# The exercise:
Present everything in the entries below, from the line containing "The image size is (600, 633)." down to the line containing "Viewport: 819px width, 1456px", as a Markdown table with the columns Row and Line, one numbered row per line. Leave out any blank lines.

# Entries:

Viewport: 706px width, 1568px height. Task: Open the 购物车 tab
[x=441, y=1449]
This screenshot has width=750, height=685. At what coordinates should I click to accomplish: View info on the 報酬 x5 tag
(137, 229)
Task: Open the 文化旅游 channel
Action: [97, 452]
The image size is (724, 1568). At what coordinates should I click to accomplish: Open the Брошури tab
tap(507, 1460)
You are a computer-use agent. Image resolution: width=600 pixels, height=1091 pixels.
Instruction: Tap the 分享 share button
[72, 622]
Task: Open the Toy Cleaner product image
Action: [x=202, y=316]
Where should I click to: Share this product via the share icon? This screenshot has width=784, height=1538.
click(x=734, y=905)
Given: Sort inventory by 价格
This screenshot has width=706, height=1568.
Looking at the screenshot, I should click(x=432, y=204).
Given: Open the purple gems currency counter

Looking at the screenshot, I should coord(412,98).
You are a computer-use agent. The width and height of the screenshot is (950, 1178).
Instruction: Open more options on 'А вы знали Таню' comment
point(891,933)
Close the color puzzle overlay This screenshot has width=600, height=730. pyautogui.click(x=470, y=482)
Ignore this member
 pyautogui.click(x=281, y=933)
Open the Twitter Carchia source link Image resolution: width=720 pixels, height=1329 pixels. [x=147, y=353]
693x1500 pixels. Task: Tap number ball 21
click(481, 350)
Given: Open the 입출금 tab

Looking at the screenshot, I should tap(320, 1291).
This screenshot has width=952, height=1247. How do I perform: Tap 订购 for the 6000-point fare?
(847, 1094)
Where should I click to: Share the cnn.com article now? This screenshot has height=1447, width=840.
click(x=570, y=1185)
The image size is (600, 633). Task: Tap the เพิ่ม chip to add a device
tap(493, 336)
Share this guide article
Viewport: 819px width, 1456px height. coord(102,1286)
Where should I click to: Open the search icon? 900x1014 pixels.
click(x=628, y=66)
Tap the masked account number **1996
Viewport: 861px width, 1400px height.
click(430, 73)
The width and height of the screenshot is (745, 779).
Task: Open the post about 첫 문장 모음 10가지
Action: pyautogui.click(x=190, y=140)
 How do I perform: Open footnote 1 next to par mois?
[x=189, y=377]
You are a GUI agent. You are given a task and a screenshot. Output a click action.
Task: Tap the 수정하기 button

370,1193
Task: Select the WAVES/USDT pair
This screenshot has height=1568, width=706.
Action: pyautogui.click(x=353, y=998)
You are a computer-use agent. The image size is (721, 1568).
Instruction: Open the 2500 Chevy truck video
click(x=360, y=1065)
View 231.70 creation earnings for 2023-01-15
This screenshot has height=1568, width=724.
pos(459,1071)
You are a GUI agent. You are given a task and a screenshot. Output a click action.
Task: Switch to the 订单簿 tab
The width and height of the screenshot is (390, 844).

# Response below:
| Row | Line |
|---|---|
| 1 | The image size is (600, 633). Task: Tap the เพิ่ม chip to add a device |
| 2 | tap(493, 336) |
| 3 | Share this guide article |
| 4 | Viewport: 819px width, 1456px height. coord(102,1286) |